La différenciation, dès lors qu'elle est définie et organisée - ces mots ont du sens pour moi, compte tenu de mon engagement politique et pour des raisons de principe -, ne remet pas en cause le principe d'égalité. Au contraire, elle peut constituer un moyen de garantir l'égalité. Il suffit de voir les fortes inégalités provenant, par exemple, du non-accès à l'emploi, des retards considérables en matière de santé, d'éducation ou d'équipements pour se rendre compte que l'État, au cours de ces vingt dernières années, n'a pas été en mesure d'assurer réellement l'égalité entre les territoires, même si des progrès réels ont été réalisés.

Le travail conduit par notre collègue Victorin Lurel lors de l'élaboration de la loi de programmation relative à l'égalité réelle outre-mer le démontre, tout comme le cri d'alarme poussé par Nassimah Dindar l'an dernier en faveur de l'habitat ultramarin. Il me semble que nous devrons apporter des réponses sur un certain nombre de sujets. Il s'agit non pas d'opérer de simples ajustements budgétaires en fonction des programmes réalisés, mais de relever un véritable défi.

Oui, la situation de l'habitat ultramarin est dégradée. Elle s'inscrit dans un contexte de tension structurelle qui ne laisse pas envisager d'amélioration immédiate. Ce constat a été confirmé récemment par notre collègue Nuihau Laurey, qui, dans son avis budgétaire, a regretté une baisse importante des crédits en faveur du logement outre-mer, portés à leur plus faible niveau depuis ces dix dernières années.

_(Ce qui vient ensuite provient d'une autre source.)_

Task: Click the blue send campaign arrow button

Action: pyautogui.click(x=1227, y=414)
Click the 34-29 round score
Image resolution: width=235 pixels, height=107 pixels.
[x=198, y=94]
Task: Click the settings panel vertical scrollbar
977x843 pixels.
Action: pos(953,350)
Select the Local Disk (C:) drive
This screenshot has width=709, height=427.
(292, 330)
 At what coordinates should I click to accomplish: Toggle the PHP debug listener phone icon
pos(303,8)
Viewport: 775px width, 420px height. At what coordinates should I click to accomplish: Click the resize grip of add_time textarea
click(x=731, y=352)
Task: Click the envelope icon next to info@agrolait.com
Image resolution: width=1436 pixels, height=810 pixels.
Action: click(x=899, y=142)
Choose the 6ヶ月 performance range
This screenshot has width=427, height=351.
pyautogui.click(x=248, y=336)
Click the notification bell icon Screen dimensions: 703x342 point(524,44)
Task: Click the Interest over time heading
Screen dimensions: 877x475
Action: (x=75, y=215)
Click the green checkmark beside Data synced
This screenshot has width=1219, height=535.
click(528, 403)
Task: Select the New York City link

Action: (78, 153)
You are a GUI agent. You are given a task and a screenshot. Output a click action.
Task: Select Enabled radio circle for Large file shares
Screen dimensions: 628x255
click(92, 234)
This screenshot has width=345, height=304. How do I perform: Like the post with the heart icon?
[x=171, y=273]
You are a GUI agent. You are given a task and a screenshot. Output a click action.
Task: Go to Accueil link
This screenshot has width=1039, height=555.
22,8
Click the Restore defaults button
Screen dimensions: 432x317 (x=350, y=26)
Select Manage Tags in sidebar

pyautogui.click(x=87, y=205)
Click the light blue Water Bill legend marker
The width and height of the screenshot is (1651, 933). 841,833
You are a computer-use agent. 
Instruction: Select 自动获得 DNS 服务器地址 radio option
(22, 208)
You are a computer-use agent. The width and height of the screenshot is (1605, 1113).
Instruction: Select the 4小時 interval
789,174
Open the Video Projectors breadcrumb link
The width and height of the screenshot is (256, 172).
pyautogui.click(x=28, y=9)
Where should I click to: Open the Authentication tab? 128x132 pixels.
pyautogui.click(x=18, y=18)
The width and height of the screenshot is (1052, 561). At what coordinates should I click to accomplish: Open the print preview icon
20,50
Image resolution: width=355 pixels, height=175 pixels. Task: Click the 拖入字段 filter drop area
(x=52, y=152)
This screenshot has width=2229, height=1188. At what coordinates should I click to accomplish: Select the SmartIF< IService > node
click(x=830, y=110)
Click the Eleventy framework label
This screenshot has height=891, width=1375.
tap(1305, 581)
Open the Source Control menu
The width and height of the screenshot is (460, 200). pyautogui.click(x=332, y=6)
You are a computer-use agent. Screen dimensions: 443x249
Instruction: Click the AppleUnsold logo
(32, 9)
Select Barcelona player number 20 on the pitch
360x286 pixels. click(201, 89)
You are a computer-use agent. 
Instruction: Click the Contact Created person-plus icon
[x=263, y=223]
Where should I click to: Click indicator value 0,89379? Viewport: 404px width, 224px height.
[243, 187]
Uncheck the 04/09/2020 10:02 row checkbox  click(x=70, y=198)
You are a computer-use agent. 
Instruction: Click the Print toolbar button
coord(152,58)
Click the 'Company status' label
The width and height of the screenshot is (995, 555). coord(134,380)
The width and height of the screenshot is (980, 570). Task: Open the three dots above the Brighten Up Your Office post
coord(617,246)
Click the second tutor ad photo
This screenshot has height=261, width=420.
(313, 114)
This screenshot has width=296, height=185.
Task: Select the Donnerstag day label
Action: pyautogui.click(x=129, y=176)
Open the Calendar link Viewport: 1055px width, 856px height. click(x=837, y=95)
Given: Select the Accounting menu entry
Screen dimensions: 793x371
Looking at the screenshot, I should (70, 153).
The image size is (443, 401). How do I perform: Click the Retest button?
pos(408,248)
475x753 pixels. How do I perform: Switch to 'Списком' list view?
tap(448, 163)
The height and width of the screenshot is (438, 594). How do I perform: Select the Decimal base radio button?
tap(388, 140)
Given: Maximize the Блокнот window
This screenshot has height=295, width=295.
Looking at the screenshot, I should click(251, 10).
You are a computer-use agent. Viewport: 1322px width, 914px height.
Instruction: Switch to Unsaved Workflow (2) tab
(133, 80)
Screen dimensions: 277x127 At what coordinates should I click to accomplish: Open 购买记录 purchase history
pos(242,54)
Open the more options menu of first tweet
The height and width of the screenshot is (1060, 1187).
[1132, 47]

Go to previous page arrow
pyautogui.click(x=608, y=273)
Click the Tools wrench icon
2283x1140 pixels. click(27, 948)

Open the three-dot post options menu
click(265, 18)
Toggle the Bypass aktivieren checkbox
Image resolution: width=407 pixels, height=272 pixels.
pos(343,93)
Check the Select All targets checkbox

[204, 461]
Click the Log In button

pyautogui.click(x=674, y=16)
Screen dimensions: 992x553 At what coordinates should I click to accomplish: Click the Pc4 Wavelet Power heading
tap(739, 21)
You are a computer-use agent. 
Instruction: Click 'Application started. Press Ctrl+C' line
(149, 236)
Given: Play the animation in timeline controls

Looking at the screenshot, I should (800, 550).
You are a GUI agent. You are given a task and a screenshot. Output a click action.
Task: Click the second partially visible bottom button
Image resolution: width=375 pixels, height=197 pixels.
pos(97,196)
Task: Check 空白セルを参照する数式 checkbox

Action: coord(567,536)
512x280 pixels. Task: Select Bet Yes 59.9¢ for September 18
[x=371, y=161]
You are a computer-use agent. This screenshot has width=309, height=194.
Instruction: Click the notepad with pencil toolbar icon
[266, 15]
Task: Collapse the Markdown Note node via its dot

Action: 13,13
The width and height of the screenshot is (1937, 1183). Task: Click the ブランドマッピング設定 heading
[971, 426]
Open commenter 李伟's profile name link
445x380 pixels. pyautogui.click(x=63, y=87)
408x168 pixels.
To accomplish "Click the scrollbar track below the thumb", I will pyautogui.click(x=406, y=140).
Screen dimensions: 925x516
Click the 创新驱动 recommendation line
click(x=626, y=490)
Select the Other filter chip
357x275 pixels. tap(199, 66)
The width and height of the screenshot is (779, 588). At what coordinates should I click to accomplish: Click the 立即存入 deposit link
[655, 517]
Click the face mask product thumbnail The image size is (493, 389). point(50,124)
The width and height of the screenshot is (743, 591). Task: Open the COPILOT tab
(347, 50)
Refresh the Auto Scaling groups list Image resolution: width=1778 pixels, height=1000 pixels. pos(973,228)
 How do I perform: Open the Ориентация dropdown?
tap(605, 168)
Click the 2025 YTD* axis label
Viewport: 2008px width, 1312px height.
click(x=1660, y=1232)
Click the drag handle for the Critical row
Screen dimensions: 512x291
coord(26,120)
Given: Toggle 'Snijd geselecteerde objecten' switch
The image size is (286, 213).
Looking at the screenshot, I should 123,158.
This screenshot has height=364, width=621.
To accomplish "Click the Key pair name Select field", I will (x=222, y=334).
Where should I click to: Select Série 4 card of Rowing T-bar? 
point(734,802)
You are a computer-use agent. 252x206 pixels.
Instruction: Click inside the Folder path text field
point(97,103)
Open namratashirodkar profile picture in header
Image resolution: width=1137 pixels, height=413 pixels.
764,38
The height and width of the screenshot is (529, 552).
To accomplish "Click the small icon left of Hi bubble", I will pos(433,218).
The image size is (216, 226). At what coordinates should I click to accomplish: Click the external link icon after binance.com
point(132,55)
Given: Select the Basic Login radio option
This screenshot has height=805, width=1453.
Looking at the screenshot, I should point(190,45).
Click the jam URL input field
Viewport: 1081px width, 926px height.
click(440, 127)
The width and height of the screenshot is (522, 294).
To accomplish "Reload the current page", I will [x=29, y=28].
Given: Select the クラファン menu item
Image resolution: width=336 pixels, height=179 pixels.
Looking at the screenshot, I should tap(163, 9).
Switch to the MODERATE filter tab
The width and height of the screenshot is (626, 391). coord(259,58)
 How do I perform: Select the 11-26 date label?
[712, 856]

Différenciation ou statu quo, les élus locaux, pour mener à bien leur mission, dans l'intérêt de leur territoire, doivent recevoir les moyens nécessaires. Or vos collectivités, face aux importants défis qu'elles doivent relever, n'ont pas toujours les ressources adéquates. Le 9 juillet dernier, le comité des finances locales (CFL) a adopté une délibération appelant à la définition d'une trajectoire de rattrapage sur cinq ans des montants attribués au titre de la péréquation dans les départements et régions d'outre-mer (DROM).

Les travaux du comité des finances locales montrent, en outre, que les critères actuels de répartition de la dotation d'aménagement des communes et des circonscriptions territoriales d'outre-mer ne permettent pas d'assurer une péréquation efficace entre les communes d'outre-mer. L'Assemblée nationale vient d'adopter un amendement au projet de loi de finances visant à un rattrapage en matière de dotations. C'est une première étape, mais nous devons aller plus loin.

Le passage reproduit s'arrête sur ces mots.